Let fever play its part – Contrary to what many think, fever is another fantastic legacy of evolution. Early on, at a critical moment when the immune arsenal is unprepared, when T-cells and antibodies are nowhere to be seen, raising the body temperature likely damages virions massively hindering virus propagation and avoiding damage done to healthy cells. Any virion then destroyed is thousands of healthy cells saved and less accrued inflammation later. Studies have shown the epidemiological impact of fever can be critical on the evolution of an epidemic. Early generalised usage of paracetamol probably contributed to much longer infections and consequently a much wider epidemic. In that perspective, paracetamol or other fever-reducing drugs should absolutely not be generalised as it is in certain countries, and should be limited to personal situations where the cost of fever becomes superior to its benefits, at a later stage.

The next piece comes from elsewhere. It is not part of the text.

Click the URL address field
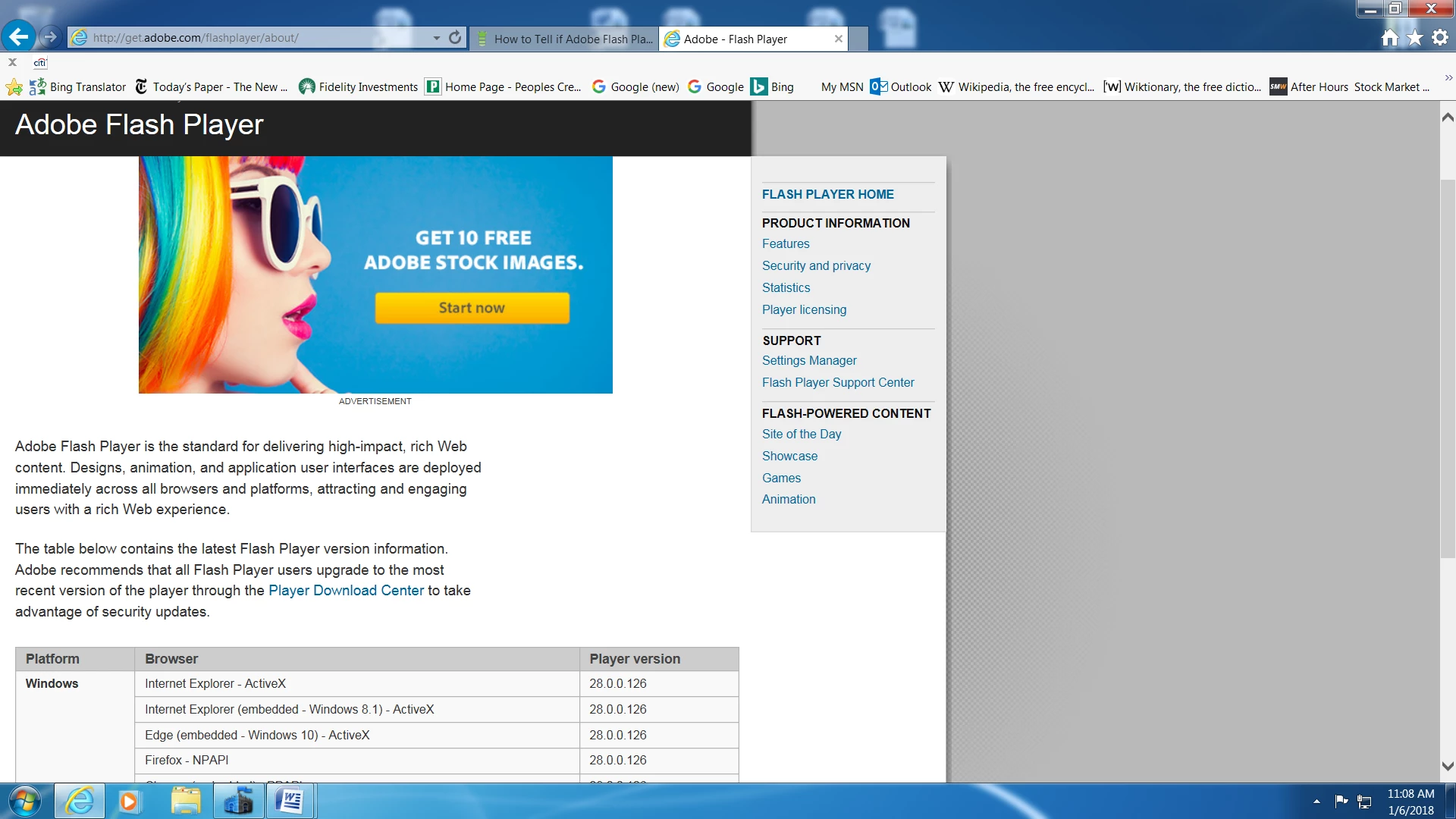 point(250,38)

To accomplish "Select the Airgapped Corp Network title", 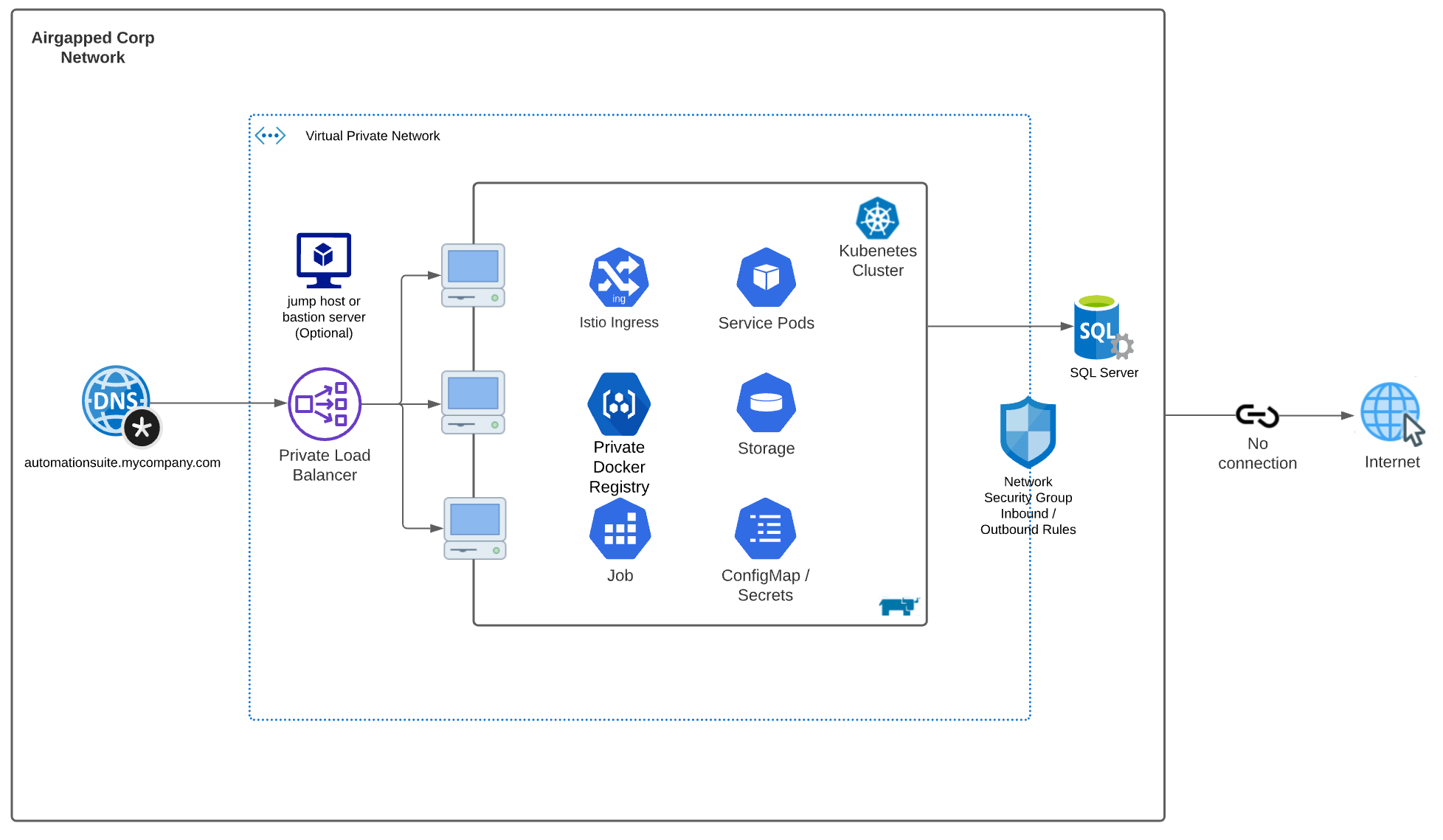I will (93, 47).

Harnessing Super-Immunity – Unfortunately, current intramuscular vaccines likely don’t trigger resident memory T and B cells in the point of entry of the virus. Only resident immune cells can react early independently of the delayed immune response. In 2016, a study had already demonstrated that for other coronaviruses. Aerosolised vaccines producing mucosal resident immune cells likely better mimic a natural infection and trigger “Super Immunity” to provide better protection, notably for the elderly. This type of vaccine should be accelerated as one of the safest and most effective measures in the near future, more so than more invasive vaccines.
Prophylactic treatments – While waiting for novel and safer vaccine technologies to be validated, another way to limit production of virions in the community is through proven prophylactic treatment that limit the access of cells to be infected, such as Ivermectin.
To conclude:
SARS-CoOV-2 was never a novel virus.
There is no doubt that SARS-CoV-2 is a dangerous virus.
The threat of SARS-CoV-2 was grossly exaggerated.
The vast majority of people were partially, or totally immune to it.
In the densest regions and cities, where epidemics are regular and widespread, many seem to have benefitted from a “super immunity” granted by tissue resident immune cells.
Healthy children are not at risk from the virus, nor a threat to adults.
The main potential victims remain people with a dysfunctional immune system
Mucosal vaccines that trigger “super immunity” are likely one way forward: more effective and safer than intramuscular vaccines.
Fighting high viral production in care homes and hospitals should have been – and should be – the cornerstone of the fight against COVID-19 instead of useless vaccine passports and ineffective lockdowns.
You had me up until “asymptomatic transmission”. AT was made up by the authorities to scare the pants off everyone. It’s not a real thing.
Thanks for this synthesis. It is great to have the logical structure so we’ll presented and laid out. It just slays me that from early 2020 there were an impressive number of humans who were skeptical enough of what they were observing to surmise a huge deception was in the works. They couldn’t have known all the details, many hadn’t occurred as yet. But their sense of irony, of the presence of absurdity, of a scheme being used for deception, control and ill gain was strong. At that time I had hundreds of fellow Twitter compatriots from all around the planet who were already standing for what they perceived as the truth. They were correct. The story of these relatively small numbers of skeptics has been swept away in the swirling memory hole of what is currently the internet. Telling the whole story of what is perhaps the biggest hoax ever perpetrated on human kind is urgently important.